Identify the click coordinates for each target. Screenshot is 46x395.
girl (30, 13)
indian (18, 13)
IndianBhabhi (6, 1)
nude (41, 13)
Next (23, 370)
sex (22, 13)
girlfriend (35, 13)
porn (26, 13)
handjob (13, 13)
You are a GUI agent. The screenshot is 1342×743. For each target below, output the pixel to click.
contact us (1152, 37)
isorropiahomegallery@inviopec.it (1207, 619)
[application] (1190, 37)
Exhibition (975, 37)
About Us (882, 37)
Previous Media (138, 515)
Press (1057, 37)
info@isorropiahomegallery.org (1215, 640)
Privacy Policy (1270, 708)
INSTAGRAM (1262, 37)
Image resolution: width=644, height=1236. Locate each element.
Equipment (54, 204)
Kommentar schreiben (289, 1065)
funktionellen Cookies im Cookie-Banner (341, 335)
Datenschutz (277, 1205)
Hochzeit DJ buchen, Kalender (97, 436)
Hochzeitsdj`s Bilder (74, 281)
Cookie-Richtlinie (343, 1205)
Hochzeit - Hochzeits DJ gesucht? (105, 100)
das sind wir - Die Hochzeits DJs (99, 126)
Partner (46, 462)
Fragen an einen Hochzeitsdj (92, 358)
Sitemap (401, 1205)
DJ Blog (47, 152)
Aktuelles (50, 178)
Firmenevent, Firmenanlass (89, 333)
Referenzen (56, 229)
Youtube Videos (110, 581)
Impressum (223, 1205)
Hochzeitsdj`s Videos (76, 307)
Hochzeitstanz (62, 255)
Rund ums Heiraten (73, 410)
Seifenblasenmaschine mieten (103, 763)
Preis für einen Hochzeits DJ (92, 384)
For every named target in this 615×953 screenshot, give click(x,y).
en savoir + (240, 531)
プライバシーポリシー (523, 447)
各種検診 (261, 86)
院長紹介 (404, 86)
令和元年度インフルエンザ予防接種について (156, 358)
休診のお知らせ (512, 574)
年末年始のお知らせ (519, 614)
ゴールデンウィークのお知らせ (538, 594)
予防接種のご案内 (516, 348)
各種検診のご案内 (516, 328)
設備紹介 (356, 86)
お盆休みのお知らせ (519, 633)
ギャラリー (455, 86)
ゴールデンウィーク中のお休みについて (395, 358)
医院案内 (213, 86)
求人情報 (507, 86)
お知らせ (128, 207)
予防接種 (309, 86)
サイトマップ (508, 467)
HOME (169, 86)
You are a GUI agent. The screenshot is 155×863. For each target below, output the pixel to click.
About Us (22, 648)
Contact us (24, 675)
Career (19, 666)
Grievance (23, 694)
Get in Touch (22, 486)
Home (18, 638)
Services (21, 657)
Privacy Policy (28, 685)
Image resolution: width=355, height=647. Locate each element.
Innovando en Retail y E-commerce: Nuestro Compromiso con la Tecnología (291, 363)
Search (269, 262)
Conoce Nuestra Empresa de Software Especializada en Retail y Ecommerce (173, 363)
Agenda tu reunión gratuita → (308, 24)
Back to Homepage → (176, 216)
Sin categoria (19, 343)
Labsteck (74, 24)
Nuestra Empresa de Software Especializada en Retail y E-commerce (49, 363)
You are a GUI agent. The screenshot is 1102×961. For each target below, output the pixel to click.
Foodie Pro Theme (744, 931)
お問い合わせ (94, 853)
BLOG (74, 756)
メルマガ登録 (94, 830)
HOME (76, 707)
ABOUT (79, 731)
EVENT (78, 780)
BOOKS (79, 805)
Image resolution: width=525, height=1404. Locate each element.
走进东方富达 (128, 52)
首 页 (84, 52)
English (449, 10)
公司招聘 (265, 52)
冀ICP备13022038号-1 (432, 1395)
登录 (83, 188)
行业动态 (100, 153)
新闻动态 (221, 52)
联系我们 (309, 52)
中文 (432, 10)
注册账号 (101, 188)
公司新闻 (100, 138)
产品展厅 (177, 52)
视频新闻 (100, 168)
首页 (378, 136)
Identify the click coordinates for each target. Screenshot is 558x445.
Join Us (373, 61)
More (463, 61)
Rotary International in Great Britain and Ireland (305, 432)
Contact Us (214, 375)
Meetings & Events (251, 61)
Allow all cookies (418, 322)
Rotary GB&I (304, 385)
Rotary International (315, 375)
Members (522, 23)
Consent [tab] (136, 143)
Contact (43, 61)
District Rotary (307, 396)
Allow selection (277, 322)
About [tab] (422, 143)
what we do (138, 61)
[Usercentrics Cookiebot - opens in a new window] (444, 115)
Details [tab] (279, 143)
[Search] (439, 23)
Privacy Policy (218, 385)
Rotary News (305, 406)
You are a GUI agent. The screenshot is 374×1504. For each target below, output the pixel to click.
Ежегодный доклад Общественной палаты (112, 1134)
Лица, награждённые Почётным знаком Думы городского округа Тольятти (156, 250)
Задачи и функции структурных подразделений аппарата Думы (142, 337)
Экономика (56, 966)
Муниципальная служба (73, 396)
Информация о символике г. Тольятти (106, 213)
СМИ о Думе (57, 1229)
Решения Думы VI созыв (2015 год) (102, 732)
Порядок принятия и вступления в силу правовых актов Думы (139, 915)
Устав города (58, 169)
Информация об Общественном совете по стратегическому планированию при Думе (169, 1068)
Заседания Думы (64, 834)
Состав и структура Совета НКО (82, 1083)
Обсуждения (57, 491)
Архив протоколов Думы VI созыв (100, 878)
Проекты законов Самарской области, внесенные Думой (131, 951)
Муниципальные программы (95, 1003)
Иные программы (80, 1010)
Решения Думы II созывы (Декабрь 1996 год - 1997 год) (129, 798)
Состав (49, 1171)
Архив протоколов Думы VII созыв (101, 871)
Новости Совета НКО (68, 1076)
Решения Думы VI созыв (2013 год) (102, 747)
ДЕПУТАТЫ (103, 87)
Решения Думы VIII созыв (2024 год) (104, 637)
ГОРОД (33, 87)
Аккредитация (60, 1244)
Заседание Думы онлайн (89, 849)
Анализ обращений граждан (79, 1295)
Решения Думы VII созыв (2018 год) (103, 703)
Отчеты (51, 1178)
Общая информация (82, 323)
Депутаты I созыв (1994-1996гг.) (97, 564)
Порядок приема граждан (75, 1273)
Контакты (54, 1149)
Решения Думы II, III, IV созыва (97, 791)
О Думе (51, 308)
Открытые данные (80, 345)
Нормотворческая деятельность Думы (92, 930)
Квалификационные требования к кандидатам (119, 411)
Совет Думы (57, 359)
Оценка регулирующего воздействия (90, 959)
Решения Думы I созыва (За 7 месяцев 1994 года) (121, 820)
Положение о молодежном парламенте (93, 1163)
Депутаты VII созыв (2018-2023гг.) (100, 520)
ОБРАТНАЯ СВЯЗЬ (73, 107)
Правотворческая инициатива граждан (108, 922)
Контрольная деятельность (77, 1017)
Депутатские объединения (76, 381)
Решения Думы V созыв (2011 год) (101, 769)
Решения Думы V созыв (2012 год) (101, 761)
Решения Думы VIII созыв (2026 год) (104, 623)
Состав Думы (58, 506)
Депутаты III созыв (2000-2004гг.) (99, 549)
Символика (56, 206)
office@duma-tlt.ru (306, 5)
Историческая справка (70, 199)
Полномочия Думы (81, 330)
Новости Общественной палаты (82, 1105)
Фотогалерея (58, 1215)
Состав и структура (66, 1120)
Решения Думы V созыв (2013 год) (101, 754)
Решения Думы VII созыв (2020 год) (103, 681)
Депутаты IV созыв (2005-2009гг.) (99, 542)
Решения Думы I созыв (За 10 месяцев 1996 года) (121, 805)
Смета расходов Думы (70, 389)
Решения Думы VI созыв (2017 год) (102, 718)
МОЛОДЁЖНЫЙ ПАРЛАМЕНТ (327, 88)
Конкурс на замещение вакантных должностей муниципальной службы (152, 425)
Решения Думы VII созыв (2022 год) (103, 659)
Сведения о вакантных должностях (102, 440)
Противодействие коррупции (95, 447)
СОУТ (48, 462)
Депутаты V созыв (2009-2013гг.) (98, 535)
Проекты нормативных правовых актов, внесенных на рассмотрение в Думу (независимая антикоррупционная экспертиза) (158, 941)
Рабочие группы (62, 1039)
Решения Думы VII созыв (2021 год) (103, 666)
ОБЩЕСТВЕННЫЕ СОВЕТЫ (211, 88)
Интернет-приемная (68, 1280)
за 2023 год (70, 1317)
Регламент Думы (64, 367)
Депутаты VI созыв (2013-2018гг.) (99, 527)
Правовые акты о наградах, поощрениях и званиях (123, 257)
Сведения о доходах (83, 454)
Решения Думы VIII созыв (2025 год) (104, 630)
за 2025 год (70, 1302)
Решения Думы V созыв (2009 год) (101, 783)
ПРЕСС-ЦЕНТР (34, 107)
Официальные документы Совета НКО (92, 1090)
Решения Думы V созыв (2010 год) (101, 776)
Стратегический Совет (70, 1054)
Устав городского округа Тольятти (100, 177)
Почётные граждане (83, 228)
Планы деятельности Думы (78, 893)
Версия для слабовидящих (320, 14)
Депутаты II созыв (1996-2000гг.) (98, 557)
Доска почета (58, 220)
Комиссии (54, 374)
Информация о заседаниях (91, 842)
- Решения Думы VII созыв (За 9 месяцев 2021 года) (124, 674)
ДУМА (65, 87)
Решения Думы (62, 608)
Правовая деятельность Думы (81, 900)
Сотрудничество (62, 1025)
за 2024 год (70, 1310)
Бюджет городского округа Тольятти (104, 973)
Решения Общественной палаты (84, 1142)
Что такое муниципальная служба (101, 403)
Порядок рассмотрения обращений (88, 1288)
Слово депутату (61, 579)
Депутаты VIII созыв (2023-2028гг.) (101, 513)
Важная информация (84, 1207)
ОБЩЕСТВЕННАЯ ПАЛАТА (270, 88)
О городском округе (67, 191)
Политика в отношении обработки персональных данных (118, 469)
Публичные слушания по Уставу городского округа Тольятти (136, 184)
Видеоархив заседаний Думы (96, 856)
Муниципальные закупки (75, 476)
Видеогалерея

Instructions for the task: List every line from the start of the lines above through the line holding "About Us (22, 648)", inclusive, as a JSON list of strings, one per line, with blank lines left out.

Written answer:
[
  "Identify the click coordinates for each target. Screenshot is 46x395.",
  "girl (30, 13)",
  "indian (18, 13)",
  "IndianBhabhi (6, 1)",
  "nude (41, 13)",
  "Next (23, 370)",
  "sex (22, 13)",
  "girlfriend (35, 13)",
  "porn (26, 13)",
  "handjob (13, 13)",
  "You are a GUI agent. The screenshot is 1342×743. For each target below, output the pixel to click.",
  "contact us (1152, 37)",
  "isorropiahomegallery@inviopec.it (1207, 619)",
  "[application] (1190, 37)",
  "Exhibition (975, 37)",
  "About Us (882, 37)",
  "Previous Media (138, 515)",
  "Press (1057, 37)",
  "info@isorropiahomegallery.org (1215, 640)",
  "Privacy Policy (1270, 708)",
  "INSTAGRAM (1262, 37)",
  "Image resolution: width=644, height=1236. Locate each element.",
  "Equipment (54, 204)",
  "Kommentar schreiben (289, 1065)",
  "funktionellen Cookies im Cookie-Banner (341, 335)",
  "Datenschutz (277, 1205)",
  "Hochzeit DJ buchen, Kalender (97, 436)",
  "Hochzeitsdj`s Bilder (74, 281)",
  "Cookie-Richtlinie (343, 1205)",
  "Hochzeit - Hochzeits DJ gesucht? (105, 100)",
  "das sind wir - Die Hochzeits DJs (99, 126)",
  "Partner (46, 462)",
  "Fragen an einen Hochzeitsdj (92, 358)",
  "Sitemap (401, 1205)",
  "DJ Blog (47, 152)",
  "Aktuelles (50, 178)",
  "Firmenevent, Firmenanlass (89, 333)",
  "Referenzen (56, 229)",
  "Youtube Videos (110, 581)",
  "Impressum (223, 1205)",
  "Hochzeitsdj`s Videos (76, 307)",
  "Hochzeitstanz (62, 255)",
  "Rund ums Heiraten (73, 410)",
  "Seifenblasenmaschine mieten (103, 763)",
  "Preis für einen Hochzeits DJ (92, 384)",
  "For every named target in this 615×953 screenshot, give click(x,y).",
  "en savoir + (240, 531)",
  "プライバシーポリシー (523, 447)",
  "各種検診 (261, 86)",
  "院長紹介 (404, 86)",
  "令和元年度インフルエンザ予防接種について (156, 358)",
  "休診のお知らせ (512, 574)",
  "年末年始のお知らせ (519, 614)",
  "ゴールデンウィークのお知らせ (538, 594)",
  "予防接種のご案内 (516, 348)",
  "各種検診のご案内 (516, 328)",
  "設備紹介 (356, 86)",
  "お盆休みのお知らせ (519, 633)",
  "ギャラリー (455, 86)",
  "ゴールデンウィーク中のお休みについて (395, 358)",
  "医院案内 (213, 86)",
  "求人情報 (507, 86)",
  "お知らせ (128, 207)",
  "予防接種 (309, 86)",
  "サイトマップ (508, 467)",
  "HOME (169, 86)",
  "You are a GUI agent. The screenshot is 155×863. For each target below, output the pixel to click.",
  "About Us (22, 648)"
]